ここから本文です

子どもの「片付け」やすい環境づくり3つのポイント

ベネッセ 教育情報サイト 5月18日(水)14時0分配信

ベネッセ教育情報サイトには、お子さまの片付けに関する悩みや相談が、数多く寄せられています。中でも、「子どもの物は子どもが自分で片付けてほしい」と考えている保護者のかたが多いようです。ただ、実際に子どもに片付けをさせるとなると、「何を片付ければよいのか」「どこから片付ければよいのか」「親はどこまで手伝うべきか」など不安な点も多いようです。
そこで、ライフオーガナイザーとして片付けと収納のアドバイスを行い、子どもの片付け方に関する書籍などで活躍中の鈴木尚子先生に、保護者のかたからの相談にお答えいただきます。また、子どもにとって片付けやすい収納方法や、片付けを続けるためのコツをご紹介します。

片付けやすい環境づくり3つのポイント(1) 子どもが1人で片付けられる量であること

保護者のかたが手伝っても10分以上かかるようであれば、おもちゃの量が多すぎ、お子さまの管理能力を超えているのかもしれません。まずは、片付けられる量であるかどうかを考えましょう。保護者のかたが一緒に片付けて、5分以内で終わる程度が目安です。量の管理は保護者のかたの仕事です。また、物の量と収納スペースがマッチしているかどうかも考えてみてください。

お子さまの物が片付かないというご家庭では、本来置く場所ではないところに物が置かれている場合があり、空間が乱雑になってしまっています。しまう所に対して、明らかに物の量が多い場合には、片付けられるはずがありません。そこで、物を収納スペースに合わせた量に減らすか、新たに収納スペースを作る必要があります。

片付けやすい環境づくり3つのポイント(2) 片付ける場所が決まっていること

「片付ける場所が決まっている」とは、お子さまの持ち物のための場所を作るということです。

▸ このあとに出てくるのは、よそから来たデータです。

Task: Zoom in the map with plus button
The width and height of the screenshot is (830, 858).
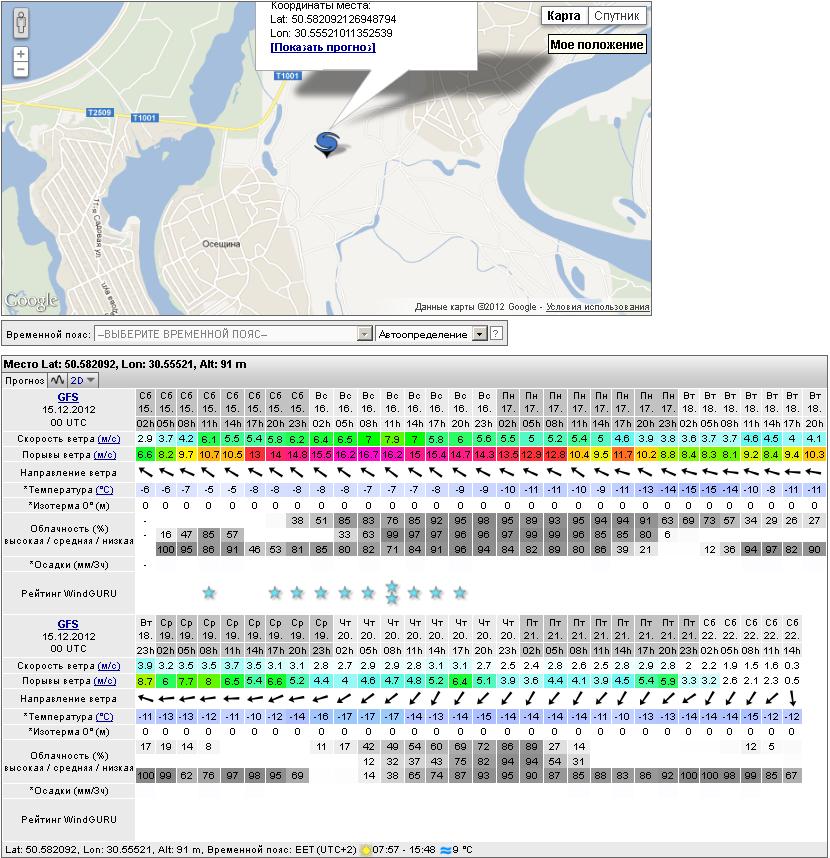Action: coord(21,54)
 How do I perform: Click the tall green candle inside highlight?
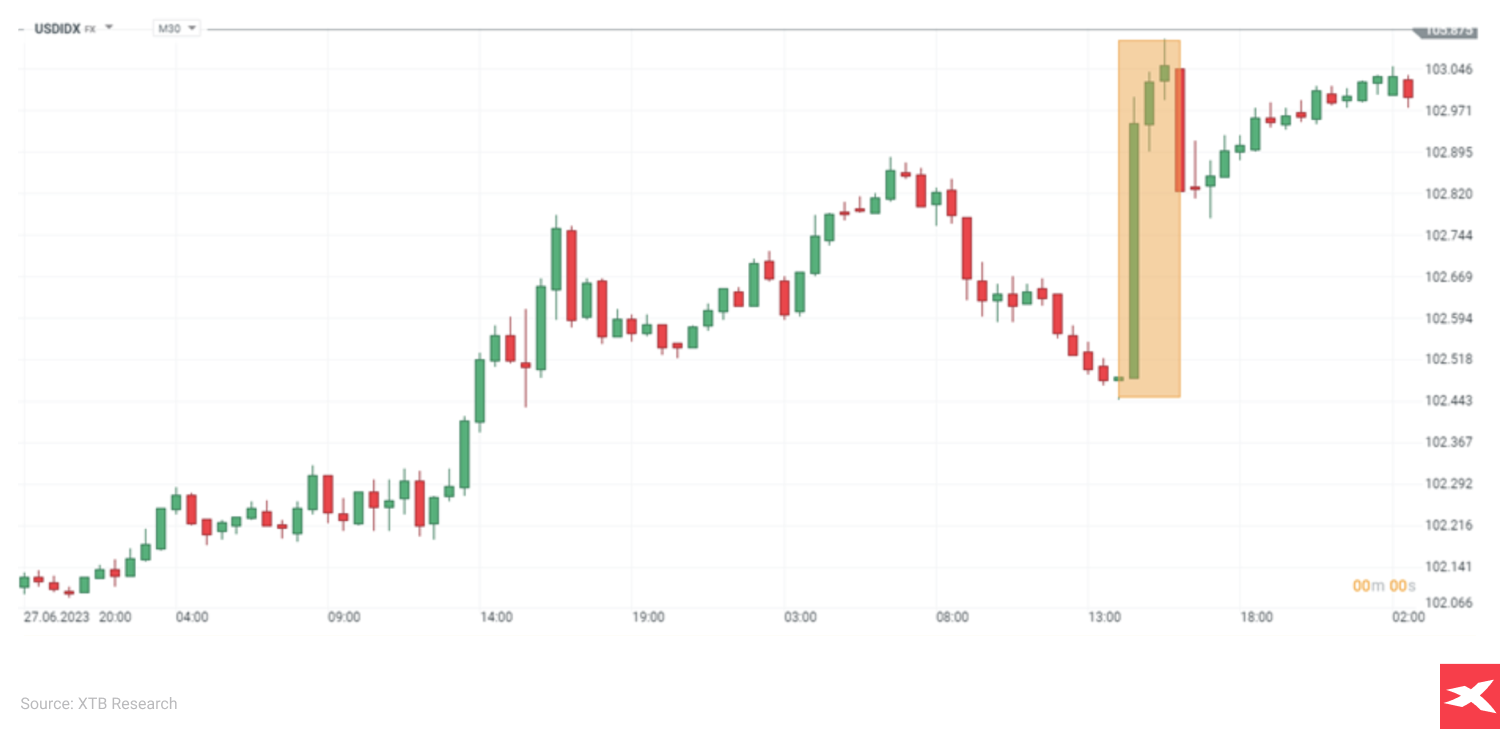pyautogui.click(x=1134, y=250)
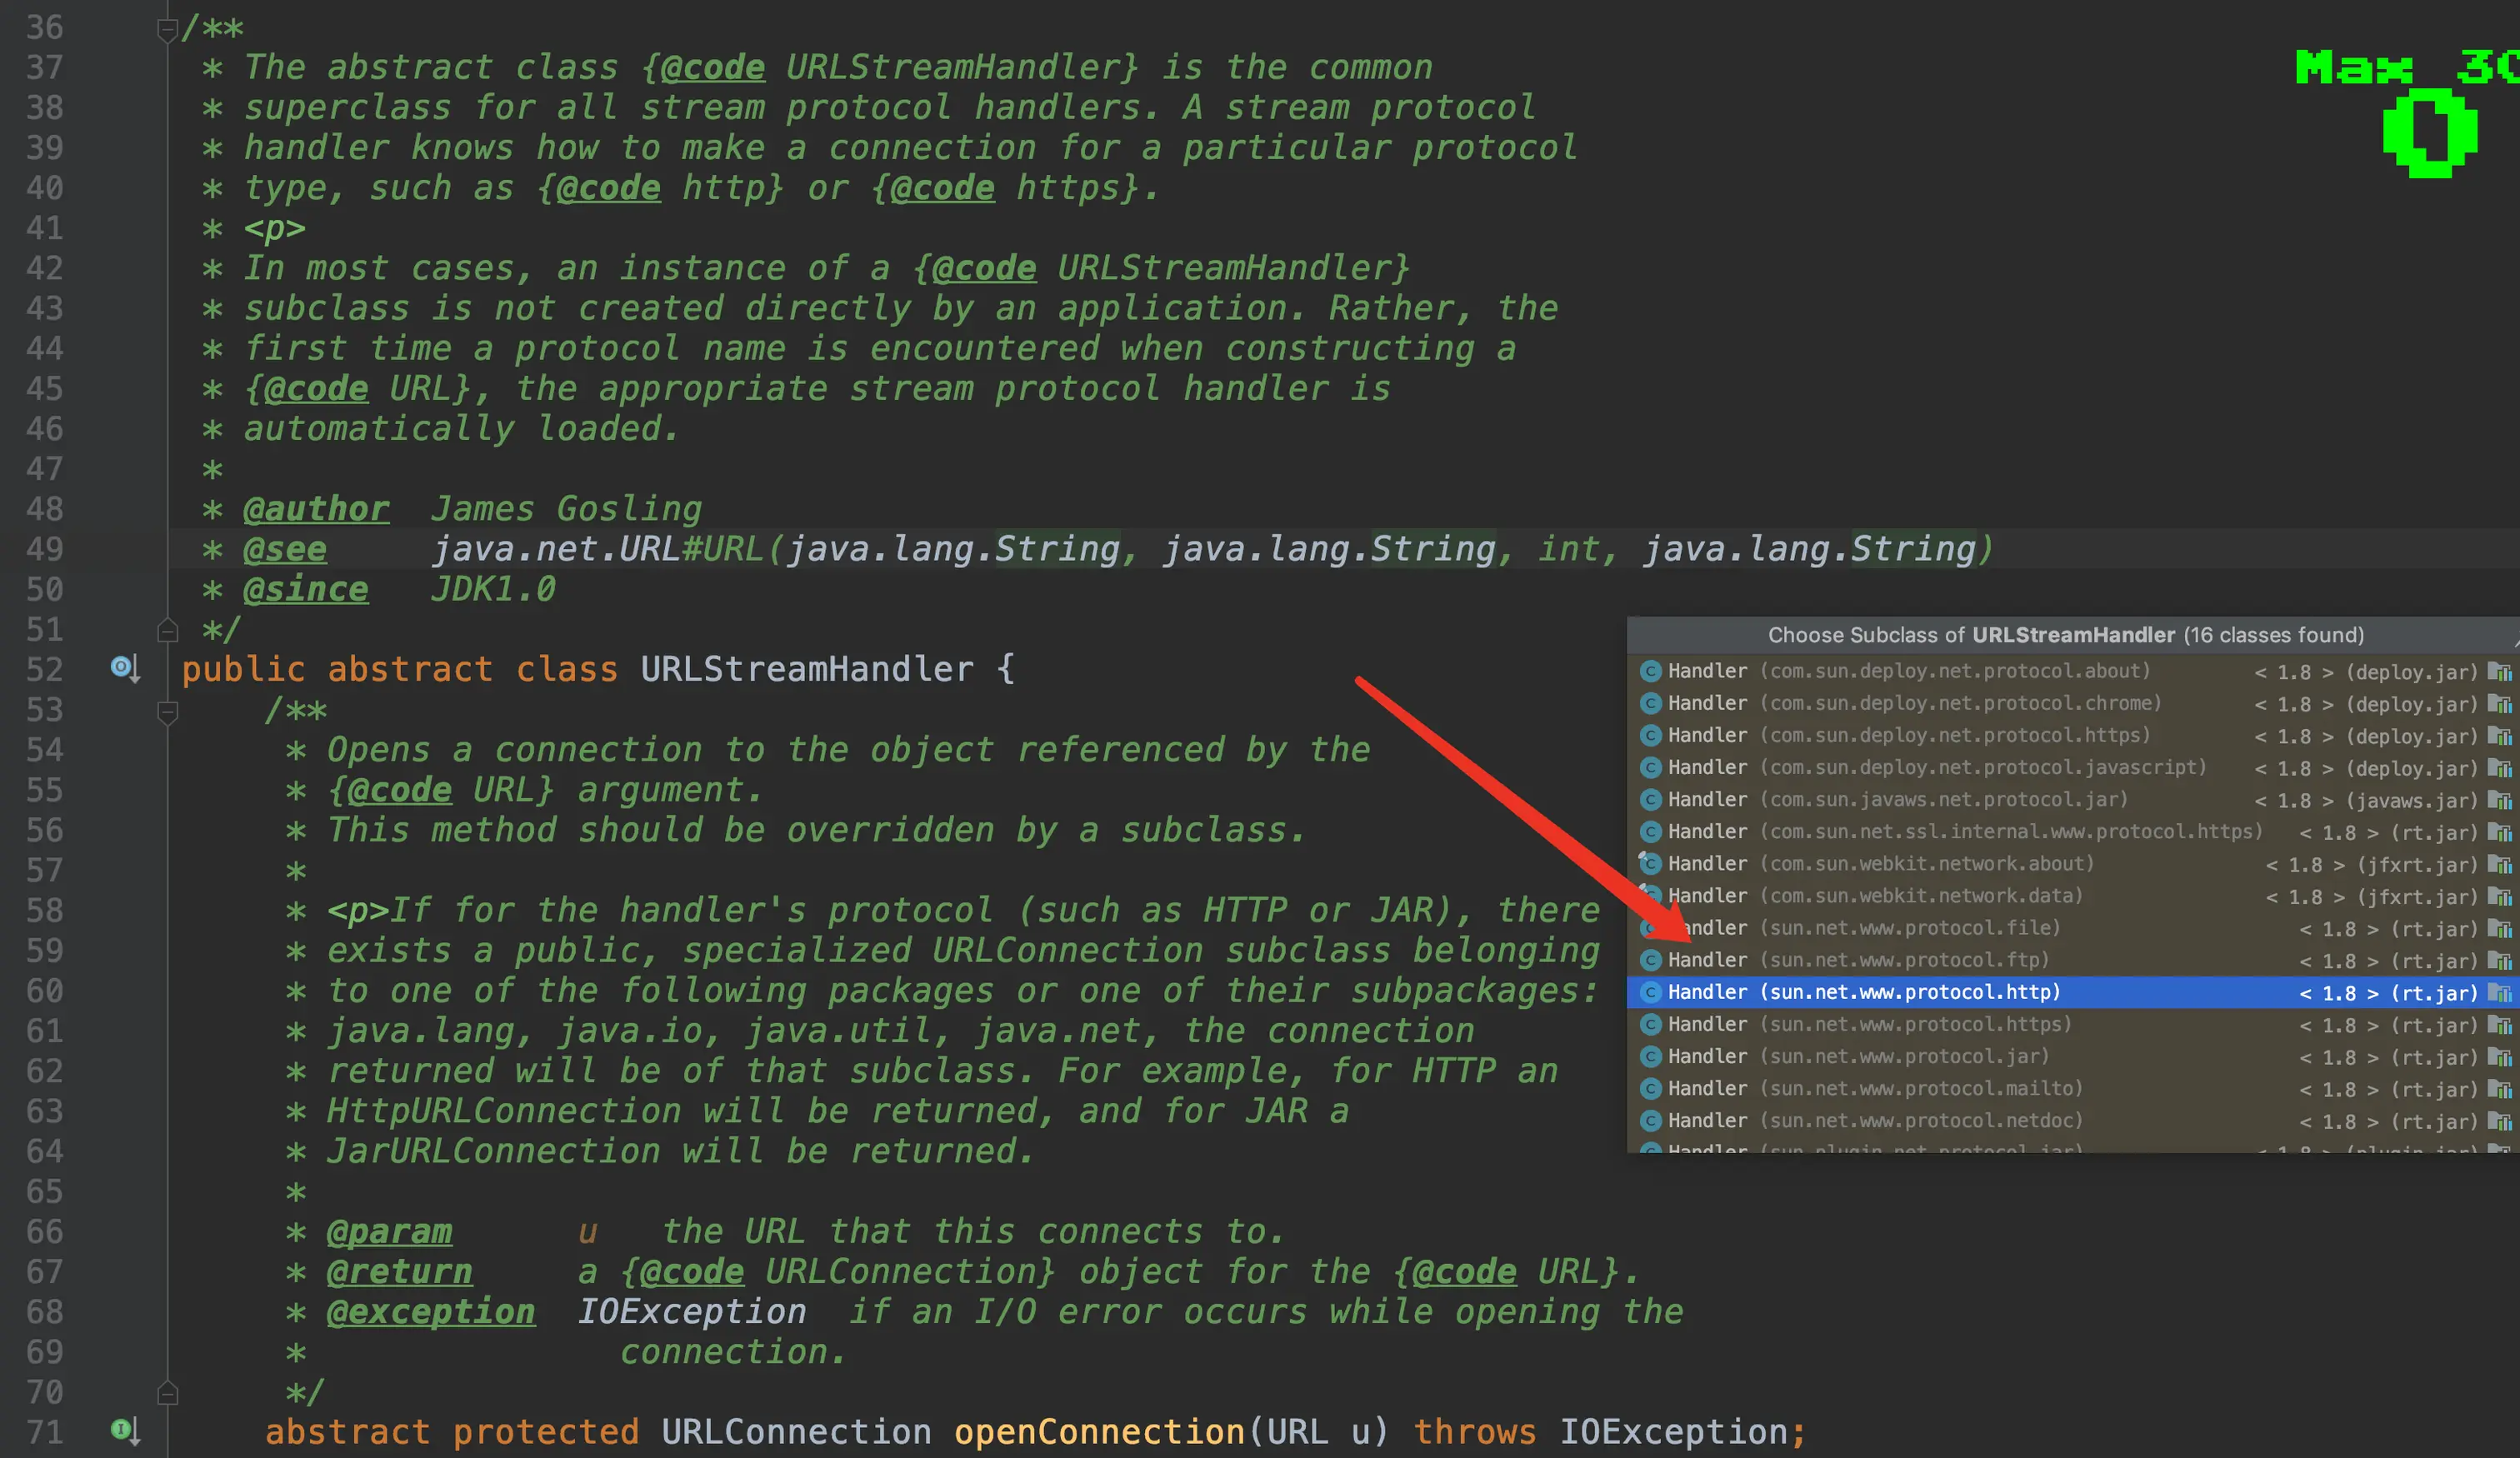Click library icon on the sun.net.www.protocol.netdoc row

click(x=2499, y=1121)

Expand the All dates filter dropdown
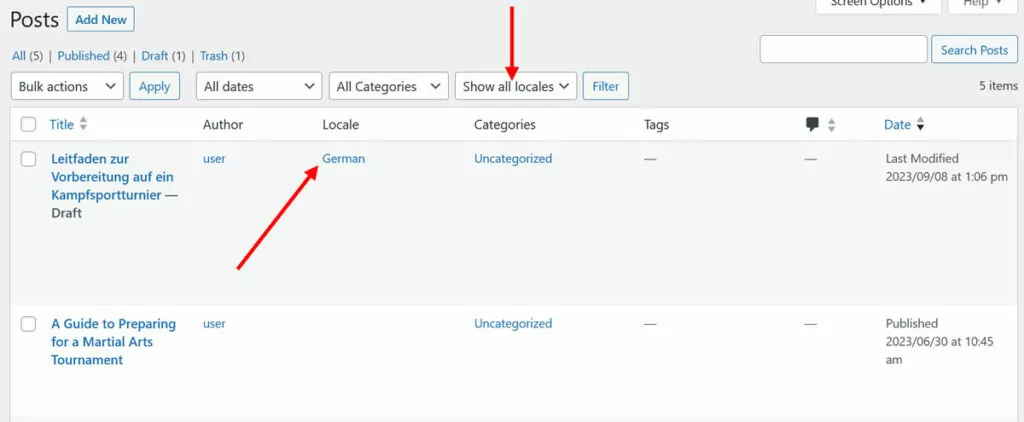tap(259, 87)
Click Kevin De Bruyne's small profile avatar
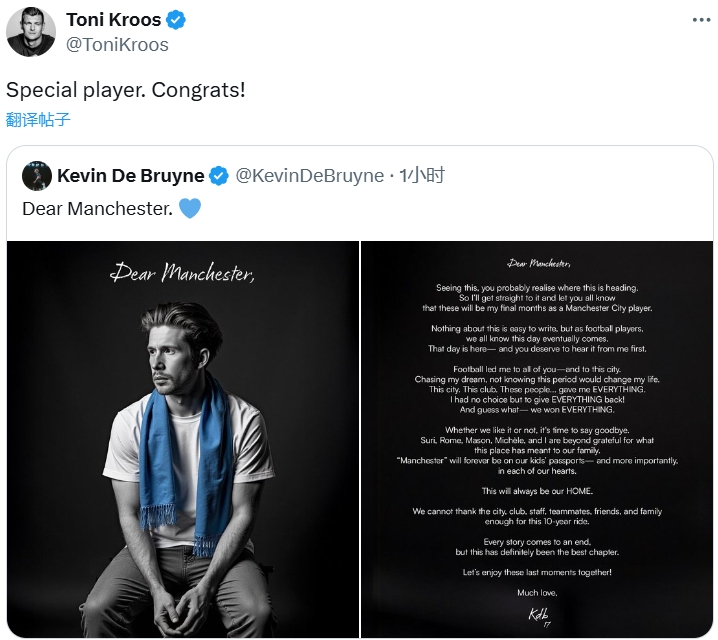Image resolution: width=718 pixels, height=640 pixels. [37, 175]
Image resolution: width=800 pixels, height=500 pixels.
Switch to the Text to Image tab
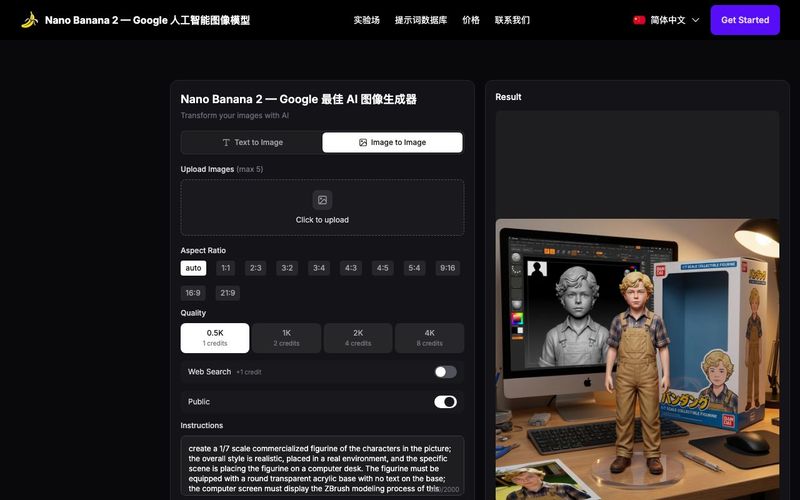pos(252,142)
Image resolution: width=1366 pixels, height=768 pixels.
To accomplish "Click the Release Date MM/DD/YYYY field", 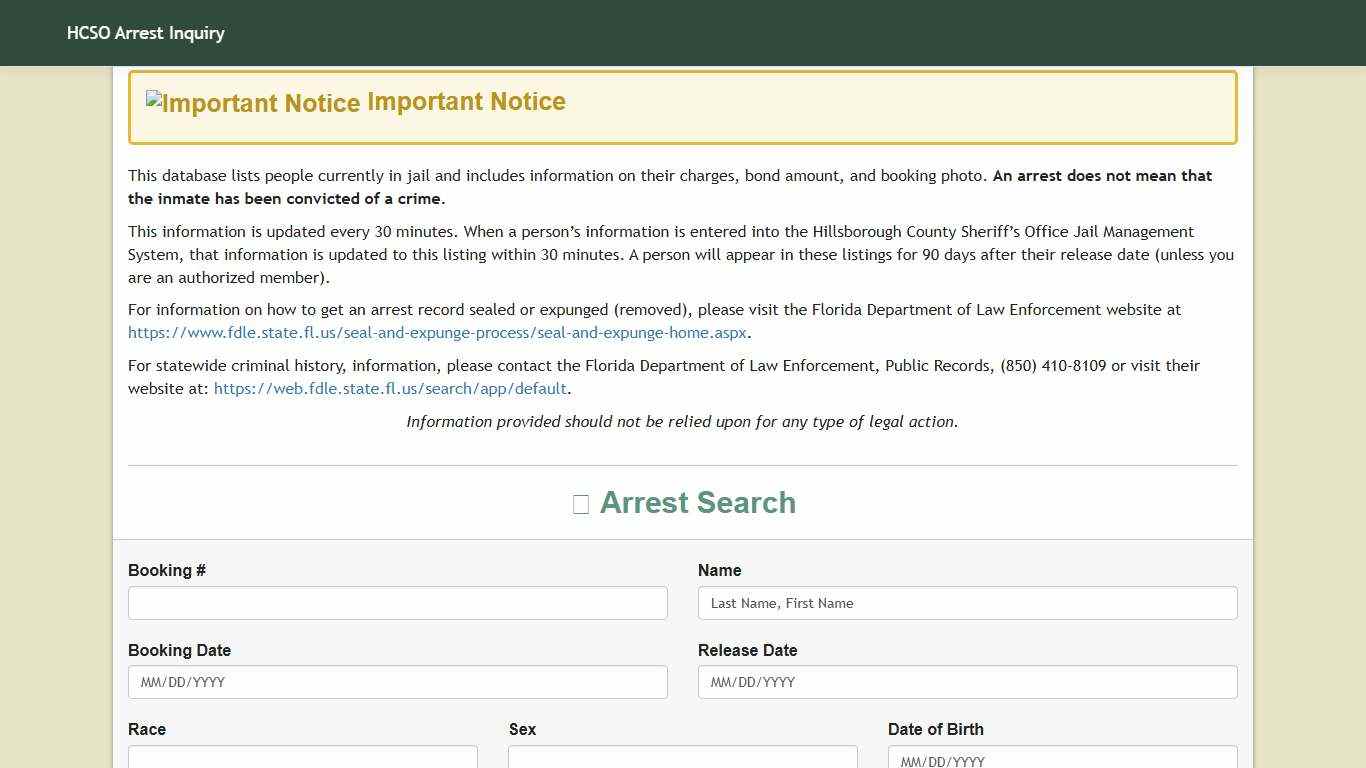I will click(x=967, y=682).
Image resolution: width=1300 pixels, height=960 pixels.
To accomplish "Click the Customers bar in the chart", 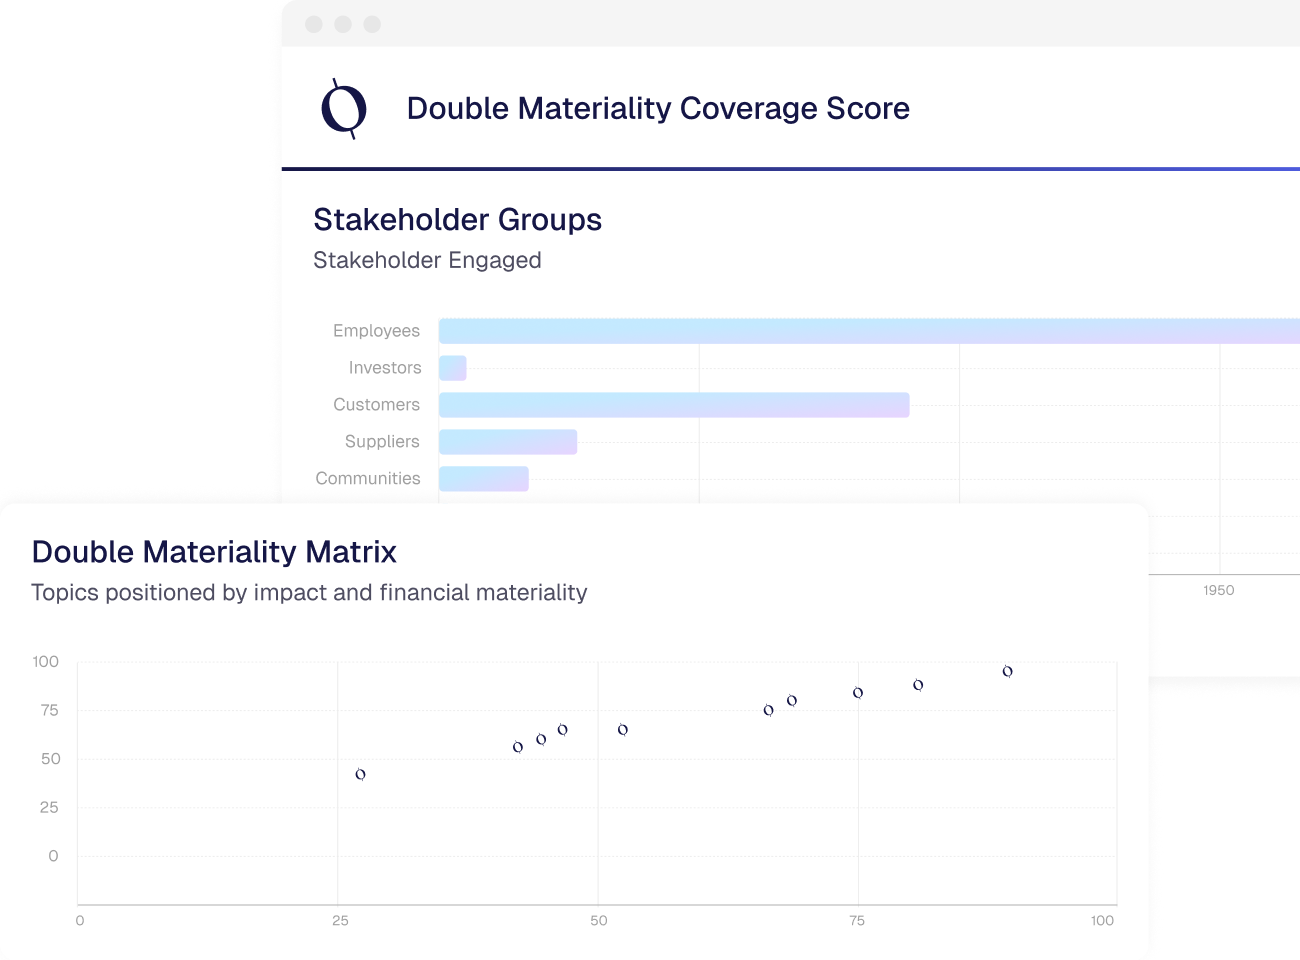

もともとおもちゃの置く場所が決まっていないご家庭の場合、物が増えるたびに家具と家具の間に置くなどして、所々に散らばっているかもしれません。物を置くスペースとして、隙間などはふさわしくありません。お子さまが「ここは自分の物を置く場所」だと自覚できるスペースを提供してあげてください。ご家庭によって、子ども部屋を作れる場合もあれば、作れない場合もあると思います。部屋の一角でも、棚の一段だけでもかまいません。小さくても自分のスペースがあれば、自分で責任を持って片付けようと思うことができます。お子さまにとって、自分だけのスペースがあることは、うれしいものです。

ただし、お子さまのスペースに保護者のかたの持ち物を混在させないように注意してください。自分用のクローゼットに保護者のかたの洋服が入っていたら、お子さまは責任を持って片付けようという気にはなれなくなってしまいます。「ここは責任を持って片付けてね」といえる場所を、少しずつ増やしていきましょう。まずはおもちゃから始め、学用品や、洋服の管理ができるようになるとよいですね。